#Workers stay in Initialize
28 messages · Page 1 of 1 (latest)
Ticket #29446
if you use another contaiiner image will it work?
maybe its trouble on pulling your image
There are no logs at all, it doesn't even get a chance to pull an image
I have created another endpoint and the same thing happens. Treid multiple regions/data centers as well.
can't be the runpod servers i guess, could be your browser
if it were runpod side, many people would storm this server saying the same thing
It has to be the Runpd server, it can not be my browser. If it is my browser I have serious questions about why using Firefox instead of Chrome is preventing my a worker from starting up correctly.
I'll give the support ticket another 24 hours since I opened it duriing the weekend but if I can not use Runpod soon, I'll just have to move to AWS again and pay them 2x. But at this point I have lost faith, I can not use Runpod reliably to build a product for our company. I guess I'd rather pay AWS 2x and know it works consistently. Well, the Ops team will be happy that I'm helping us reach our AWS contract quota haha..
you are not the only one, it's happening to me too. only for runpod worker templates like vLLM, not my own. there is another poster as well from a few days ago
Closing the loop here. Support got back to me, there is a problem with the internal registry when you create a new Serverless endpoint it sets the vLLM image as registry.runpod.net/runpod-workers-worker-vllm-main-dockerfile:3851d53f9 and that pulls from an internal Runpod registry. There seems to be some issues with it that they are aware of, so you have to use the DockerHub one: runpod/worker-v1-vllm:v2.11.1 untill they have fixed the issue.
Thank you for marking this question as solved!
Problem stays the same for me.

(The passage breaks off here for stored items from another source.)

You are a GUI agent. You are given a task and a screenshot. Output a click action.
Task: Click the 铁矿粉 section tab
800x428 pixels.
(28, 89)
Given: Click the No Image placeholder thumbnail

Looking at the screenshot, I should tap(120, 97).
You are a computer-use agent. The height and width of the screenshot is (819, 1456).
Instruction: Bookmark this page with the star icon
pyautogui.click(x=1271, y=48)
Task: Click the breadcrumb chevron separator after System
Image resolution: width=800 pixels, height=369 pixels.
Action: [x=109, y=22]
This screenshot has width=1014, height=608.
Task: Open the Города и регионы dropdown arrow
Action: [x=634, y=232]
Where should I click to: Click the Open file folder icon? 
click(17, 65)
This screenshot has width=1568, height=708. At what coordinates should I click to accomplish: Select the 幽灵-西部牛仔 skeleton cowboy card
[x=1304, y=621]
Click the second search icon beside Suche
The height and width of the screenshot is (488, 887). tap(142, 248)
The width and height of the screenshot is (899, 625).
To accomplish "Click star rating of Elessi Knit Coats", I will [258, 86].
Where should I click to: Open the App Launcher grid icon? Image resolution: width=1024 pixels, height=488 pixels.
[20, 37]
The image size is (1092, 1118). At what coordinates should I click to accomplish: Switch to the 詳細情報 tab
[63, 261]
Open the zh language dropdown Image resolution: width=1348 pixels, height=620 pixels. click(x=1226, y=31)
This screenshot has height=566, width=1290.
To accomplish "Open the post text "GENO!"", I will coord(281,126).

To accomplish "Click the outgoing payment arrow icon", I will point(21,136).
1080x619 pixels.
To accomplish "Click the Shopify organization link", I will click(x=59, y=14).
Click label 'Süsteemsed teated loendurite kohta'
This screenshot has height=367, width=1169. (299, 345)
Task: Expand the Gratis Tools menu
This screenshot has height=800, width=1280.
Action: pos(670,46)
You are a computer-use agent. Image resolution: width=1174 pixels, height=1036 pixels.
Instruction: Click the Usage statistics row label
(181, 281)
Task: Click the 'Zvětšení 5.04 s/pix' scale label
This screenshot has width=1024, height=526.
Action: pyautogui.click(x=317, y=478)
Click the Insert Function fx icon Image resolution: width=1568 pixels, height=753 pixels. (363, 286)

At least now I get log output.
2026-01-08T09:05:59Z loading container image from cache
2026-01-08T09:08:43Z Loaded image: runpod/worker-v1-vllm:v2.11.1
2026-01-08T09:08:44Z v2.11.1 Pulling from runpod/worker-v1-vllm
2026-01-08T09:08:44Z Digest: sha256:aa576ece2d76cac59578a8ef4595719423648b7e52eaebb36df0fd2a3e5dfbda
2026-01-08T09:08:44Z Status: Image is up to date for runpod/worker-v1-vllm:v2.11.1
2026-01-08T09:12:28Z create container runpod/worker-v1-vllm:v2.11.1
2026-01-08T09:12:28Z start container for runpod/worker-v1-vllm:v2.11.1: begin
2026-01-08T09:12:44Z start container for runpod/worker-v1-vllm:v2.11.1: begin
2026-01-08T09:13:00Z start container for runpod/worker-v1-vllm:v2.11.1: begin
2026-01-08T09:13:16Z start container for runpod/worker-v1-vllm:v2.11.1: begin
2026-01-08T09:13:32Z start container for runpod/worker-v1-vllm:v2.11.1: begin
2026-01-08T09:13:48Z start container for runpod/worker-v1-vllm:v2.11.1: begin
2026-01-08T09:14:04Z start container for runpod/worker-v1-vllm:v2.11.1: begin
2026-01-08T09:14:20Z start container for runpod/worker-v1-vllm:v2.11.1: begin
2026-01-08T09:14:35Z remove container
Also the worker now just stays in unhealthy state. 🤔 If we know, it is unhealthy, would it not make sense to remove it? 🤓
it doess.. but unhealthy here means, its unhealthy because of the worker's code usually, but could be from the host too
usually i think they'll kind of disable that worker for your endpoint?
hmm whats your env variables?, did you check the container logs?
did not change env variables, took everything from the vllm template. just changed the container path because runpod hub seems broken.
logfiles don't tell too much. 🤓
did you use model cache?
i just specified a model from hugging face. as i understand that should be cached. but it never started even once ... both jobs in the queue for hours.